Das bedeutet auch, dass das Schätzen der Wanderzeiten zu interessanten Plätzen, die wir beim Auskundschaften vom Boot aus entdeckten, die meiste Zeit nicht der Realität entsprach.
Dies war vor allem entlang der Küstenlinie bei Festningen der Fall, wo eine Wanderung, die wir auf 20 oder 30 Minuten schätzten, am Ende eine Stunde dauerte. Glücklicherweise blieb die Tundra auch durch dieses Phänomen faszinierend, so dass es uns oft nichts ausmachte, etwas länger zu wandern.
Apropos Eisbären: Zu unserem Sicherheitstraining auf dem Schiessstand gehörte es, Entfernungen zu zufälligen Objekten zu schätzen, die in der steinigen Tundra verstreut waren.

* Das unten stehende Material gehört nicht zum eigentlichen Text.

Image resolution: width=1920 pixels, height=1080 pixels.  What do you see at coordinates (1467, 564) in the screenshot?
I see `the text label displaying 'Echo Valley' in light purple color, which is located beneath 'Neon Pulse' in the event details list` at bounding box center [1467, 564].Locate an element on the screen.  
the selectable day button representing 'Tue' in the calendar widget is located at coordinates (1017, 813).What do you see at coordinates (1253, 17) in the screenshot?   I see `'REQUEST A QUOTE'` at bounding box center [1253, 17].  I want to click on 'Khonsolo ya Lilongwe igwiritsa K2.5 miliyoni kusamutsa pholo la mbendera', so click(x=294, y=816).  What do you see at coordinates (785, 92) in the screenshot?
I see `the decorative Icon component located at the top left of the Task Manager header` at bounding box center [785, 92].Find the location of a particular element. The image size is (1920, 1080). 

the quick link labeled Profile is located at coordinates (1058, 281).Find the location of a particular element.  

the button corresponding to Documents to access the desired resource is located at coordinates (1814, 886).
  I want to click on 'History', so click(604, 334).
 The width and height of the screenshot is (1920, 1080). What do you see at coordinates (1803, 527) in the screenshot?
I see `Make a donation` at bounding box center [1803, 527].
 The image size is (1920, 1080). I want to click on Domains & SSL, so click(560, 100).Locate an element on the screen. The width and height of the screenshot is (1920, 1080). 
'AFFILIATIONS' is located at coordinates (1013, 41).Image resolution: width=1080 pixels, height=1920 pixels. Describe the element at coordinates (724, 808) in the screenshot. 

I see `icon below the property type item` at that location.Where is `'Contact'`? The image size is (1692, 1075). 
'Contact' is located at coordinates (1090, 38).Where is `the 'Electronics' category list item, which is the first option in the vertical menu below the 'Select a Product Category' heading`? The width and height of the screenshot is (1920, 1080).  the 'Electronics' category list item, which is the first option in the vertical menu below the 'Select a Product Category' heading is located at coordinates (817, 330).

Das sollte uns helfen, die Gefahr einzuschätzen, wenn ein Eisbär in Sichtweite kam.
Je näher ein Bär kam, desto gefährlicher konnte er werden. Wir hätten das Tier abschrecken oder ablenken müssen, zum Beispiel, indem wir unsere Gruppe versammeln und uns langsam entfernen, indem wir schreien und viel Lärm machen oder eine Leuchtpistole in den Himmel schiessen, um ihn zu verscheuchen.
Als wir dies in unserer Ausbildung übten, wurde uns schnell klar, dass es viel Erfahrung und ein gutes Gespür für das Gelände braucht, um die Distanzen und Gefahren in dieser baumlosen Landschaft richtig einschätzen zu können.
Glücklicherweise begleitete uns eine ausgebildete Bärenschützerin während unserer Feldarbeit. Als wir einmal unterwegs waren, sah sie einen Eisbären in etwa zwei Kilometer Entfernung, und wir mussten alle sofort zum Boot zurückkehren.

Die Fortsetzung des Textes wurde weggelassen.